---- INFORMATION SUPPLIED
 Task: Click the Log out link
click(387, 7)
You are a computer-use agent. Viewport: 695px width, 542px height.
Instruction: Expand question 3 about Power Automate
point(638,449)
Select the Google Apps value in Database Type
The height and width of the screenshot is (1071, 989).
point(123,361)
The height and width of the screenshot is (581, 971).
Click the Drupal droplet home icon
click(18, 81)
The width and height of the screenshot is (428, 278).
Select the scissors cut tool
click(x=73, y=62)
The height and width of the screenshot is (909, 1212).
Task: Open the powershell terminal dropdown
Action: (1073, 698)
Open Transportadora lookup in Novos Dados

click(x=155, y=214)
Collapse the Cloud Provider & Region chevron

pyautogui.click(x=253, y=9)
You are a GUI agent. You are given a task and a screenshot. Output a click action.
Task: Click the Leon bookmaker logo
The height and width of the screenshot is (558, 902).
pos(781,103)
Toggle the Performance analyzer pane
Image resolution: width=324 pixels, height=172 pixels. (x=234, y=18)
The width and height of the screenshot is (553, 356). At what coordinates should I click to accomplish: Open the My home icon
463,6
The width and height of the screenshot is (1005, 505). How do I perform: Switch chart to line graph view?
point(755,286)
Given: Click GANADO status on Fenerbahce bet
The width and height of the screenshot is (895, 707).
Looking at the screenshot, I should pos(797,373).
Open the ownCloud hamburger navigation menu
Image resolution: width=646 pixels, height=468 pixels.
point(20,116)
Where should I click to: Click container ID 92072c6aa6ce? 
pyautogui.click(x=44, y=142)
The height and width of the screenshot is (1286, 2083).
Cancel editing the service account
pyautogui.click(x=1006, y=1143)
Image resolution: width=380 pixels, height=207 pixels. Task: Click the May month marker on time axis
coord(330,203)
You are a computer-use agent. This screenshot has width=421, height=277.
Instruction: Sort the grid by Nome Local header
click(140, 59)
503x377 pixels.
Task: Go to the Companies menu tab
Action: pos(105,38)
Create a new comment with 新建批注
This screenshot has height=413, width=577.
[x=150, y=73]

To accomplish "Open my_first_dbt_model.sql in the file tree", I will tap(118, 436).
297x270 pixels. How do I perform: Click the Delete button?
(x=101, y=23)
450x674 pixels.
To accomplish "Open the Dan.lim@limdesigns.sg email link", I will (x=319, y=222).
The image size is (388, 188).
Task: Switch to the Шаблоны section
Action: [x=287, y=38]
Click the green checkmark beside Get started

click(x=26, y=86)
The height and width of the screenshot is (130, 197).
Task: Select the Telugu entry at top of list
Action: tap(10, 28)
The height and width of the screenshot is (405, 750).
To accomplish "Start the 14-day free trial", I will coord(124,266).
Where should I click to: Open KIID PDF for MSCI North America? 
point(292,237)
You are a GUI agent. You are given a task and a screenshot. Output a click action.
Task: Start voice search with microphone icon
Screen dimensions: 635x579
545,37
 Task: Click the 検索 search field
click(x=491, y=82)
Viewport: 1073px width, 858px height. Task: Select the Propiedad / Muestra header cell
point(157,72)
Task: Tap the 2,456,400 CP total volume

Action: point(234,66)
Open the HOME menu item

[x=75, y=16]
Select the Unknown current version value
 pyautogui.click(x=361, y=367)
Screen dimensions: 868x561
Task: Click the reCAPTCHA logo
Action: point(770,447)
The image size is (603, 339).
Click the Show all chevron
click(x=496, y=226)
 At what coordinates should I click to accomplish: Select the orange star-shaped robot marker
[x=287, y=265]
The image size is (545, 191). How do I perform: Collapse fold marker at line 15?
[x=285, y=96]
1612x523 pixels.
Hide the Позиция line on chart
--------
### [TASK TO CARRY OUT]
All of the data, from the first line to the last, should be written out exactly.

### [TASK RESULT]
 Task: Click the Log out link
click(387, 7)
You are a computer-use agent. Viewport: 695px width, 542px height.
Instruction: Expand question 3 about Power Automate
point(638,449)
Select the Google Apps value in Database Type
The height and width of the screenshot is (1071, 989).
point(123,361)
The height and width of the screenshot is (581, 971).
Click the Drupal droplet home icon
click(18, 81)
The width and height of the screenshot is (428, 278).
Select the scissors cut tool
click(x=73, y=62)
The height and width of the screenshot is (909, 1212).
Task: Open the powershell terminal dropdown
Action: (1073, 698)
Open Transportadora lookup in Novos Dados

click(x=155, y=214)
Collapse the Cloud Provider & Region chevron

pyautogui.click(x=253, y=9)
You are a GUI agent. You are given a task and a screenshot. Output a click action.
Task: Click the Leon bookmaker logo
The height and width of the screenshot is (558, 902).
pos(781,103)
Toggle the Performance analyzer pane
Image resolution: width=324 pixels, height=172 pixels. (x=234, y=18)
The width and height of the screenshot is (553, 356). At what coordinates should I click to accomplish: Open the My home icon
463,6
The width and height of the screenshot is (1005, 505). How do I perform: Switch chart to line graph view?
point(755,286)
Given: Click GANADO status on Fenerbahce bet
The width and height of the screenshot is (895, 707).
Looking at the screenshot, I should pos(797,373).
Open the ownCloud hamburger navigation menu
Image resolution: width=646 pixels, height=468 pixels.
point(20,116)
Where should I click to: Click container ID 92072c6aa6ce? 
pyautogui.click(x=44, y=142)
The height and width of the screenshot is (1286, 2083).
Cancel editing the service account
pyautogui.click(x=1006, y=1143)
Image resolution: width=380 pixels, height=207 pixels. Task: Click the May month marker on time axis
coord(330,203)
You are a computer-use agent. This screenshot has width=421, height=277.
Instruction: Sort the grid by Nome Local header
click(140, 59)
503x377 pixels.
Task: Go to the Companies menu tab
Action: pos(105,38)
Create a new comment with 新建批注
This screenshot has height=413, width=577.
[x=150, y=73]

To accomplish "Open my_first_dbt_model.sql in the file tree", I will tap(118, 436).
297x270 pixels. How do I perform: Click the Delete button?
(x=101, y=23)
450x674 pixels.
To accomplish "Open the Dan.lim@limdesigns.sg email link", I will (x=319, y=222).
The image size is (388, 188).
Task: Switch to the Шаблоны section
Action: [x=287, y=38]
Click the green checkmark beside Get started

click(x=26, y=86)
The height and width of the screenshot is (130, 197).
Task: Select the Telugu entry at top of list
Action: tap(10, 28)
The height and width of the screenshot is (405, 750).
To accomplish "Start the 14-day free trial", I will coord(124,266).
Where should I click to: Open KIID PDF for MSCI North America? 
point(292,237)
You are a GUI agent. You are given a task and a screenshot. Output a click action.
Task: Start voice search with microphone icon
Screen dimensions: 635x579
545,37
 Task: Click the 検索 search field
click(x=491, y=82)
Viewport: 1073px width, 858px height. Task: Select the Propiedad / Muestra header cell
point(157,72)
Task: Tap the 2,456,400 CP total volume

Action: point(234,66)
Open the HOME menu item

[x=75, y=16]
Select the Unknown current version value
 pyautogui.click(x=361, y=367)
Screen dimensions: 868x561
Task: Click the reCAPTCHA logo
Action: point(770,447)
The image size is (603, 339).
Click the Show all chevron
click(x=496, y=226)
 At what coordinates should I click to accomplish: Select the orange star-shaped robot marker
[x=287, y=265]
The image size is (545, 191). How do I perform: Collapse fold marker at line 15?
[x=285, y=96]
1612x523 pixels.
Hide the Позиция line on chart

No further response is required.